La Psicologia Analitica è una branca specifica della psicoanalisi che deve la sua nascita alla persona di Carl Gustav Jung. Egli la fondò nel 1912, in seguito a un allontanamento dal suo maestro, Sigmund Freud. Jung la definì Psicologia Analitica, proprio per differenziarla dalla Psicanalisi freudiana.

Per Jung era fondamentale considerare il paziente un individuo al quale è possibile restituire la salute, l’energia e un senso di capacità e di adattamento nei confronti della vita.[1]”

Secondo la Psicologia Analitica all’interno della condizione di sofferenza, della patologia e del sintomo può esserci qualcosa di più, può esserci una trasformazione che cerca di realizzarsi, può esserci la soluzione.

L’obiettivo del lavoro analitico è quello di restituire il senso e il significato al sintomo che l’individuo sta portando alla luce attraverso la sofferenza o il malessere, i quali rappresentano un campanello di allarme, una sentinella, una segnalazione che consente di porre l’attenzione, di dare il giusto ascolto alle aree dolenti.
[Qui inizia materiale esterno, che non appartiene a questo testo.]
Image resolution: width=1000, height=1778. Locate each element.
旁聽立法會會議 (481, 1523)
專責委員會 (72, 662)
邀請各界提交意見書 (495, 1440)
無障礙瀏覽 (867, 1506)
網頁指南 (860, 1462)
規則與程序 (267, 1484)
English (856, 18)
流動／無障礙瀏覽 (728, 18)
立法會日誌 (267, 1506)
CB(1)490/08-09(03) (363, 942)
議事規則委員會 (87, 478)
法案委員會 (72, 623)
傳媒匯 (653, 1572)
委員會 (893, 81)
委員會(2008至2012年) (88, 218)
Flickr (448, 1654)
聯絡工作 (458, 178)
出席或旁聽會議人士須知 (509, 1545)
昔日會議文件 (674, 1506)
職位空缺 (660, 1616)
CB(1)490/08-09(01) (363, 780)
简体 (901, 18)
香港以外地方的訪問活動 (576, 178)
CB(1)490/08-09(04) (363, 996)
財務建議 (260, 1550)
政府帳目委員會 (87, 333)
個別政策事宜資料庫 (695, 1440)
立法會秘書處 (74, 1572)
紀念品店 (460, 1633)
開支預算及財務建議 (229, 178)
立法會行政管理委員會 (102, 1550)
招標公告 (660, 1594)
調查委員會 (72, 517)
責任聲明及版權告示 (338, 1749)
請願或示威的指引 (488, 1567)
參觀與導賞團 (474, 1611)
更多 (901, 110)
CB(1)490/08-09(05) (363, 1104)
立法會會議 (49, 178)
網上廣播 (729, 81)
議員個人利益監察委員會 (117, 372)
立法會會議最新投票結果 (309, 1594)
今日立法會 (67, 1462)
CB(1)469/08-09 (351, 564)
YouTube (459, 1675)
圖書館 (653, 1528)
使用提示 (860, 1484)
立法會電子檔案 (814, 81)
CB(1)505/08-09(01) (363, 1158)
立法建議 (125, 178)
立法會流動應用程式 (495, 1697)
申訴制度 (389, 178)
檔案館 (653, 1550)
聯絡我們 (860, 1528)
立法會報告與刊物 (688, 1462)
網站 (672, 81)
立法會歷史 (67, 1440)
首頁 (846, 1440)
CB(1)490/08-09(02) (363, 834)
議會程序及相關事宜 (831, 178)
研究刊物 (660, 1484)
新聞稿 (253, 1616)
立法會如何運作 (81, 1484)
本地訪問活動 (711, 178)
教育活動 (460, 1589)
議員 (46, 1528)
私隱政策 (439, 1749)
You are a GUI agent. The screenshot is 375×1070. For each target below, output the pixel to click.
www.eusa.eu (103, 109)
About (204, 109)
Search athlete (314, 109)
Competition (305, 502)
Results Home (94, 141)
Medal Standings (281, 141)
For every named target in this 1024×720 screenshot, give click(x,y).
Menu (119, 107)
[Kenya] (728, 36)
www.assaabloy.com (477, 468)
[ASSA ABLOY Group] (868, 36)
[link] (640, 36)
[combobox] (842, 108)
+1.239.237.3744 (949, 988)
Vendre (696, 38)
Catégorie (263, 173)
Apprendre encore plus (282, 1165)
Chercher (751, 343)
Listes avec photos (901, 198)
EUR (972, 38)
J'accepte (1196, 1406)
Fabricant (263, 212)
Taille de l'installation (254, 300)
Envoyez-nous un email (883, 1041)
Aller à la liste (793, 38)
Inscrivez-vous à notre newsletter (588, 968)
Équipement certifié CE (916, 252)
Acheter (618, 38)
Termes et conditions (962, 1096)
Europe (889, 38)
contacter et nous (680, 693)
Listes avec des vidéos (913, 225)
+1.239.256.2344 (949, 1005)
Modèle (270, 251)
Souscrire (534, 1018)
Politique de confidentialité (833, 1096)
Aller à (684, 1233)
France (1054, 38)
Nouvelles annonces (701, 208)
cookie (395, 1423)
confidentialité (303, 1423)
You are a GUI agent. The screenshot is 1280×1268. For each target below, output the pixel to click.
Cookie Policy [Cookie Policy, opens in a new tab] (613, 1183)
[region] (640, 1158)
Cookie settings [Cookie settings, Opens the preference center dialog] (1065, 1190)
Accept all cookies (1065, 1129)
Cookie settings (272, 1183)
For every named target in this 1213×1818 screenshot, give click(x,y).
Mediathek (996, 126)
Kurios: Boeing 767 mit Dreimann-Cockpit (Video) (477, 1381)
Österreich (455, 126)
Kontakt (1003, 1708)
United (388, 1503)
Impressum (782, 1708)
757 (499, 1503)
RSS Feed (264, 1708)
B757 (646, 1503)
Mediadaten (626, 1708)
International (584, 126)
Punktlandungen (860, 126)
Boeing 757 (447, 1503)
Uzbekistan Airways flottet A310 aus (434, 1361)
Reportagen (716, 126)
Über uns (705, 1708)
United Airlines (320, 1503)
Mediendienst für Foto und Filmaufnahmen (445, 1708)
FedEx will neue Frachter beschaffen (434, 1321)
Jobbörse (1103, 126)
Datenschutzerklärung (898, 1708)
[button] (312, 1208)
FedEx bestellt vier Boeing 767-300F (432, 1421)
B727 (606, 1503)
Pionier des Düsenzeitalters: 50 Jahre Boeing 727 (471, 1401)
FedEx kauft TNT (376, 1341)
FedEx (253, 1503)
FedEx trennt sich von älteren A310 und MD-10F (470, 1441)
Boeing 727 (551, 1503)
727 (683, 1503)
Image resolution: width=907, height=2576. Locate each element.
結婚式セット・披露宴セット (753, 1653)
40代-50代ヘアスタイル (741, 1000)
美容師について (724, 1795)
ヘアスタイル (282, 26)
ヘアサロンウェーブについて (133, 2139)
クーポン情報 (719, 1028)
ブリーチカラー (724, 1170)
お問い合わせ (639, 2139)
Jung afferma: La psicoterapia e l’analisi variano tanto quanto gli individui umani. Per quanto è possibile tratto ogni paziente come un caso individuale, perché la soluzione del problema è sempre individuale: regole generali si possono stabilire solo cum grano salis! Una verità psicologica è vera solo se si può capovolgere: una soluzione che può essere fuori questione per me, potrebbe essere proprio quella giusta per qualcun altro!”

La cosa più importante del trattamento psicoanalitico è il riguardo nei confronti dell’individualità del paziente, di colui che si sta rivolgendo a un professionista. Il rispetto della soggettività del paziente e il riconoscimento delle sue caratteristiche più profonde fa si che si possa avviare il processo di cura. Non è possibile, quindi, immaginare un trattamento uguale per tutti perché questo verrà costruito nell’incontro tra la soggettività del paziente e la soggettività del terapeuta.

I disturbi che affliggono la psiche umana sorprendono perché si manifestano in forme estremamente diverse tra loro. Tutte hanno però in comune la sofferenza della persona e la sensazione di non avere gli strumenti per raggiungere la soluzione.

L’ascolto professionale, un clima accogliente ed empatico e la continuità del trattamento sono tra gli strumenti fondamentali per sostenere la persona nel suo percorso di cura. Il disturbo si presenta in maniera spesso dirompente e sofferta perché a volte i meccanismi mentali fin qui adoperati per affrontare i problemi non funzionano più come prima o non sono più attrezzati.

Il percorso analitico è un percorso di trasformazione oltre che di cura, alla scoperta di sé stessi.

[1]Mia Whuel “Clinica junghiana” la biblioteca di Vivarium.